Ter conhecimento das oportunidades e das leis trabalhistas em Portugal são essenciais para quem pretende mudar para o país. Isto porque, em maio deste ano, entrou em vigor a reforma trabalhista portuguesa com mais de 70 alterações legislativas.
Com a implementação da Agenda do Trabalho Digno 2023 (ATD 2023), por meio da Lei nº 13/2013, de 3 de abril de 2023, a nova legislação alterou dispositivos da lei geral do trabalho portuguesa, da legislação processual, da Segurança Social (que, no Brasil, corresponde à Previdência Social), dentre outros dispositivos.
Mas, as alterações legislativas não param por aí. No entanto, o texto inicial da reforma trabalhista foi objeto de (i) retificação (Declaração de Retificação n.º 13/2023, de 29 de maio) e (ii) de regulamentação da proteção social (Decreto-lei nº 53/2023, de 5 de julho). E logo devem surgir mais novidades legislativas em relação à "ATD na Administração Pública" portuguesa.
Vale ressaltar que a ATD 2023 trouxe novidades em diversos aspectos, tais como: (i) novas medidas ou técnicas de combate à precariedade, (ii) trabalho em plataformas digitais, (iii) novidades ao nível de licenças, (iv) a criação de um estatuto laboral de "cuidador informal", (v) novo regime de contratos de trabalho a termo e contratos de trabalho temporário, (vi) igualdade e não discriminação, (vii) regras inovadoras ao nível da negociação coletiva, (viii) reforço da atividade inspetiva, entre outros.
No âmbito da regulamentação da ATD 2023, em relação ao nível do trabalho estrangeiro e à luz do (mais recente) Direito dos estrangeiros, para efeito, surgiram algumas novidades. No entanto, vale ressaltar que as mudanças poderiam ter ido mais longe, ou seja, avançado mais.
Como exemplo, destaca-se a questão do recrutamento internacional, do direito dos estrangeiros e trabalho à distância em Portugal. Com a introdução do chamado "visto de nômade digital" (artigo 61, B da Lei 23 Lei 23/2007, de 4 de julho), a demanda por este tipo de trabalho aumentou e sofreu alterações introduzidas pela Lei n.º 18/2022, de 25 de agosto.

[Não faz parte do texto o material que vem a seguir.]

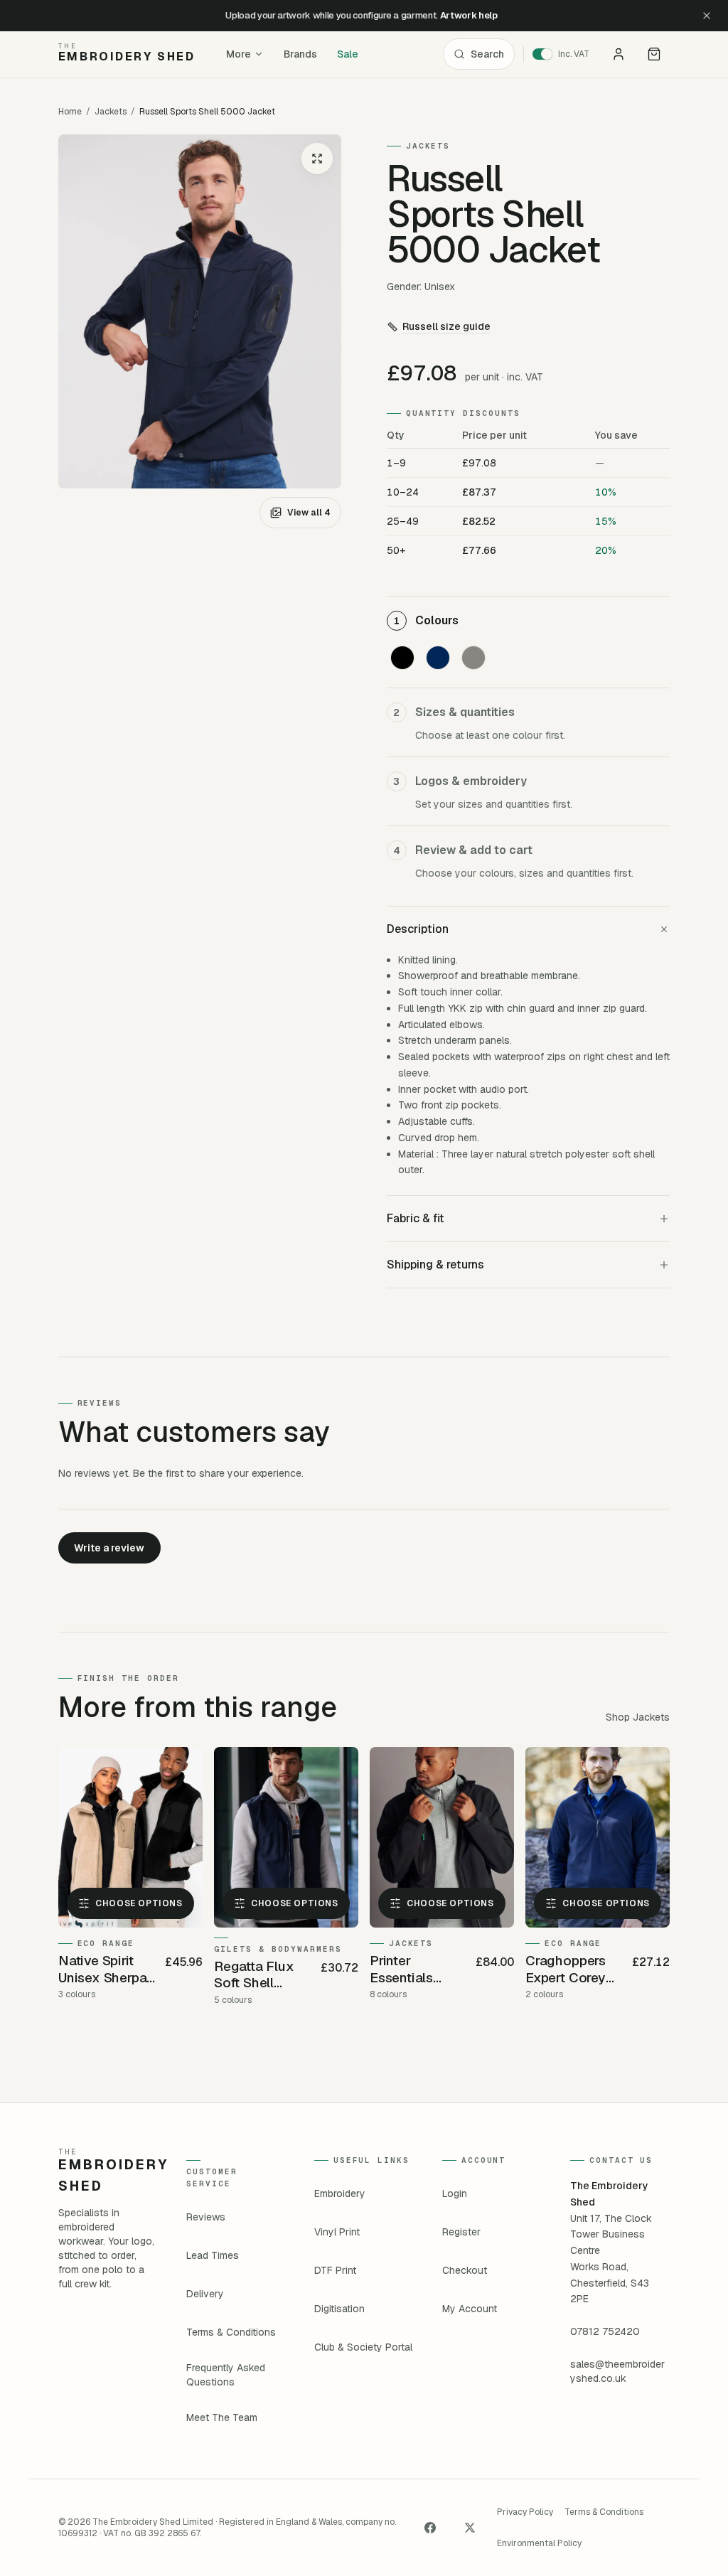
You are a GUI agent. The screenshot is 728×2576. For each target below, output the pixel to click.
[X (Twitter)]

Com isso, para requerer este tipo de visto de trabalho, basta que o cidadão estrangeiro possua (i) um contrato de prestação de serviços ou (ii) um contrato de trabalho, fazendo demonstração do vínculo, independentemente da sua natureza.
Refere, assim, a lei:
É concedido a trabalhadores subordinados e profissionais independentes visto de residência para o exercício de atividade profissional prestada, de forma remota, a pessoas singulares ou coletivas com domicílio ou sede fora do território nacional, devendo ser demonstrado o vínculo laboral ou a prestação de serviços, consoante o caso.
Este visto foi criado para situações de teletrabalho, "home office", trabalho remoto ou trabalho à distância. Nestes termos, cumpre relembrar que um nômade (pelo menos para efeitos laborais ou "trabalhistas") é aquele que exerce a sua atividade profissional sem um lugar fixo.
De acordo com informações veiculadas na imprensa portuguesa, este instrumento tem sido solicitado de forma positiva por cidadãos de nacionalidade brasileira, que se encontram envolvidos com este modo de trabalhar (ou mesmo de viver).
No entanto, faz-se necessário apontar algumas dúvidas. A lei portuguesa deixou, de fora, pelo menos de forma aparente, os regimes sobre promessas de trabalho (que são instrumentos negociais comuns, na obtenção de outros vistos até à data). Também deixou de fora uma oportunidade de melhor articular o regime de teletrabalho, previsto no Código do Trabalho Português, que se revela pouco flexível, com o regime de trabalhadores estrangeiros que tem sido progressivamente flexibilizado e mais facilitado.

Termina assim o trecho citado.